▶ Uyulacak Yönergeler:
Derviş ve Ölüm romanını anlatan metne göre şu soruları yanıtlayın:
(a) Roman kaç farklı dile çevrilmiştir?
(b) Kitap hangi listede yer almaktadır?
(c) Yorumda Hasan ve Yusuf hangi duyguları temsil eder?

▶ Gösterilen Metin:
········

Meşa Selimoviç: Derviş ve Ölüm / Death and the Dervish


TANITIM:

Usta yazar Meşa Selimoviç'ten otuz değişik dile çevrilmiş, önemli edebiyat ödüllerine layık görülmüş bir başyapıt...



Boşnak yazar Selimoviç'in1967'de yayımlanan Derviş ve Ölüm adlı romanı, değişik dönemlerde birçok eleştirmenin inceleme konusu edindiği, ayrıca geçtiğimiz yıllarda bir Türk-İtalyan ortak yapımı ile sinemaya da aktarılmış olup otuz değişik dile çevrilmiş ve birçok önemli edebiyat ödülüne layık görülmüştü. Kitap, MEB'in tavsiye ettiği 100 Temel Eser listesinde de yer alıyor.



Meşa Selimoviç, Derviş ve Ölüm'de mutlak dinî doğrular üzerine kurulu dünyasında yaşayan Ahmed Nureddin'in, erkek kardeşinin suçsuz yere tutuklanıp idam edilmesinden sonra düştüğü derin karmaşayı resmederken insanın ruh dünyasındaki çelişkileri, gelgitleri incelikle işler.



YORUMUM


Yazarın ağabeyi 1944'te III.Kolordu Askeri Mahkemesi tarafından kurşuna diziliyor ve bu olay bu kitabı yazmasına neden oluyor. Ama bunun için 20 yıl geçmesi gerekiyor. Kitap 1966 yılında yayımlanıyor. Yazarın hikayeyi Osmanlı döneminde işlemesi tesadüf değildir. Çünkü 1944'ler Tito dönemidir ve ondan sonraki dönemlerde rejimi eleştirmek hiç kolay değildir.
Hikaye Mevlevi Tekkesine mensup olan Şeyh Ahmed Nureddin'in yaşadıkları üzerine. Derviş olan Nureddin yaşadığı olayları sürekli sorgulamaktadır. Ölümü her olayda hayatının merkezine koyar. Bundan dolayı yaşamayan insanlara yargılamaktadır. 
Kardeşinin suçsuz yere idam edilmeden önceki düşünceleri ile idamdan sonraki düşünceleri çok farklı. Önce kardeşi ve ailesi ile ilgili sorumluluklarını irdeliyor ve kendisinin bu olaylardan ayrı tutmaya çalışıyor çünkü o daha ulvi bir amacı var. Ama zamanla anladı ki hayat başkalarıyla anlam kazanıyor ve sen bu dünyada diğerlerinden de sorumlusun. 
Hasan ile ilişkileri bana Mevlana ile Tebrizli Şems arasındaki ilişkiyi hatırlattı. Hasan onun içindeki sevgiyi temsil ediyor, Yusuf ise nefreti. Bu iki duygu arasında gelgitler oluyor ve sonunda anlıyor ki insanın kalbinde her ikisine de aynı zamanda yer yok. 
 Ölmeden önce ölmenin gerekliliğin üzerine durulmuş. Şeyh'in bildiği hayatı sonlandırması gerekiyordu bunun için Hasan ve Yusuf ona yardım ettiler. Suç, ceza, adalet, din ve otorite üzerindeki çelişkilerini yenmesi gerekiyordu. "Yargıladıklarımızla yargılanırız" sözü bu hikayeyi özetler nitelikte. O yüzden hayatımızdaki acılara sahiplenmemiz gerekiyor. Onlar bizi büyütür. Kitabı çok beğendim. Tavsiye ediyorum.

········

▶ Kayıtlı Veriler:
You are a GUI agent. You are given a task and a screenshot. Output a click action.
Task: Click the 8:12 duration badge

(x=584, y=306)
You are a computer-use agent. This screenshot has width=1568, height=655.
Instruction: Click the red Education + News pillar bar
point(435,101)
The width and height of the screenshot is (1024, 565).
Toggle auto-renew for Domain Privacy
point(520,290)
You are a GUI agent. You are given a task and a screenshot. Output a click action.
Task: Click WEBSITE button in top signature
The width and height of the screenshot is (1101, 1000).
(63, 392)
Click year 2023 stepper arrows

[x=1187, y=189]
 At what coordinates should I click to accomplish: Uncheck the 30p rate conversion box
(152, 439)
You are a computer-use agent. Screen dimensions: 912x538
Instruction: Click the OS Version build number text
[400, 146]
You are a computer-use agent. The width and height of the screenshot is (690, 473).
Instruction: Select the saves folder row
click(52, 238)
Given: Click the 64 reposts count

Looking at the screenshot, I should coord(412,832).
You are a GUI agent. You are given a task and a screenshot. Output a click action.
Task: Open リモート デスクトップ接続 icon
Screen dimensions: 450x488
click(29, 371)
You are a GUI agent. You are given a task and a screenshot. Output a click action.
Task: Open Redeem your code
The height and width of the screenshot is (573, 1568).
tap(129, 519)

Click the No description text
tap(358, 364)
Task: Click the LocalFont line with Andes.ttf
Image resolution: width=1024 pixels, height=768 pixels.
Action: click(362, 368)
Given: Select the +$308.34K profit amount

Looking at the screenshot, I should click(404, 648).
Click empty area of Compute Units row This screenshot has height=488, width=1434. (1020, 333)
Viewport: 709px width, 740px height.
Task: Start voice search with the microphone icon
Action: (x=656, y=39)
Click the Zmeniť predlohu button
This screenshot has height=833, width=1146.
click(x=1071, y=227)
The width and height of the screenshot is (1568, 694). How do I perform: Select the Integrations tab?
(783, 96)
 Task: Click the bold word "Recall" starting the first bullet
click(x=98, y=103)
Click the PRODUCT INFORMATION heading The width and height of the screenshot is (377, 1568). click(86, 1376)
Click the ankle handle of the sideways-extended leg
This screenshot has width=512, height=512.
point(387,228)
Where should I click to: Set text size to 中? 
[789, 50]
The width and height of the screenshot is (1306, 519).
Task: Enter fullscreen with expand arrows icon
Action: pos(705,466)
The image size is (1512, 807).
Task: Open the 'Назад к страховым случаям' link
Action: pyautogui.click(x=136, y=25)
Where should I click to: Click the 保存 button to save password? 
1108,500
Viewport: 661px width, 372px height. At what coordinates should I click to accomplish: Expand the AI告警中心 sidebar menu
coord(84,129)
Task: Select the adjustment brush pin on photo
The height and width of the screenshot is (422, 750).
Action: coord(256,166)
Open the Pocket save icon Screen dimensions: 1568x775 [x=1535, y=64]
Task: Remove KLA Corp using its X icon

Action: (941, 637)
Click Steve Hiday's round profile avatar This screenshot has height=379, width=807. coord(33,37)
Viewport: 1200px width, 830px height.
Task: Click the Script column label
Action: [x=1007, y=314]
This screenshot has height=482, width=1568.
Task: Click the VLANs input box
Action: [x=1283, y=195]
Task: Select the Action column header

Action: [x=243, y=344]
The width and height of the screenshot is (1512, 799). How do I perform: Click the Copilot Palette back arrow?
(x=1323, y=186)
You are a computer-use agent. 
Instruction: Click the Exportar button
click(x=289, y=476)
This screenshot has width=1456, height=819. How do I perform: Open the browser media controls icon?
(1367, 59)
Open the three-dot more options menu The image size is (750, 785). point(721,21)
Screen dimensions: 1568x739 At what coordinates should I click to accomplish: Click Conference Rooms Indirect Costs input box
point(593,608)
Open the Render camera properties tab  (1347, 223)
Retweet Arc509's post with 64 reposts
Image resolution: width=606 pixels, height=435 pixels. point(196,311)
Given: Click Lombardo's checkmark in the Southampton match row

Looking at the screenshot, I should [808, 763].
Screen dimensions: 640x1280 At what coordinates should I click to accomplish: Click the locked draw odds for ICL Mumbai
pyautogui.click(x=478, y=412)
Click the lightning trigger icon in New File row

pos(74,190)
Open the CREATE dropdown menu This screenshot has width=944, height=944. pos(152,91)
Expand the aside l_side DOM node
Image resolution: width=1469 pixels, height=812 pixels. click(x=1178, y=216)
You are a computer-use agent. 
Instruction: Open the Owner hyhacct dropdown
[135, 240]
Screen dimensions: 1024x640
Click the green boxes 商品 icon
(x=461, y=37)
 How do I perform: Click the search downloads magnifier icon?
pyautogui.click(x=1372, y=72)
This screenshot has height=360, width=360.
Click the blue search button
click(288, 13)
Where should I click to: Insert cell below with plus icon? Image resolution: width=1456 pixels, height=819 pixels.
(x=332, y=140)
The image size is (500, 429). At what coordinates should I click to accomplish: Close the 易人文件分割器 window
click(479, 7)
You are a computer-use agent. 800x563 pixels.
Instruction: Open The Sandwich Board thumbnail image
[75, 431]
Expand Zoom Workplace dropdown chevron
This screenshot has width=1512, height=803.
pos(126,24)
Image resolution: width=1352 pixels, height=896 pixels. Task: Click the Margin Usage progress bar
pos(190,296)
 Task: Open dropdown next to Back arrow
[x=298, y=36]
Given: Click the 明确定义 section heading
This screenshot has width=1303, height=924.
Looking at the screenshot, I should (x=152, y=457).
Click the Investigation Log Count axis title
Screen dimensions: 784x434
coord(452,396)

········

▶ Alıştırma Çıktısı:
(a) Roman otuz farklı dile çevrilmiştir.
(b) Kitap, MEB'in tavsiye ettiği 100 Temel Eser listesinde yer almaktadır.
(c) Hasan sevgiyi, Yusuf ise nefreti temsil eder.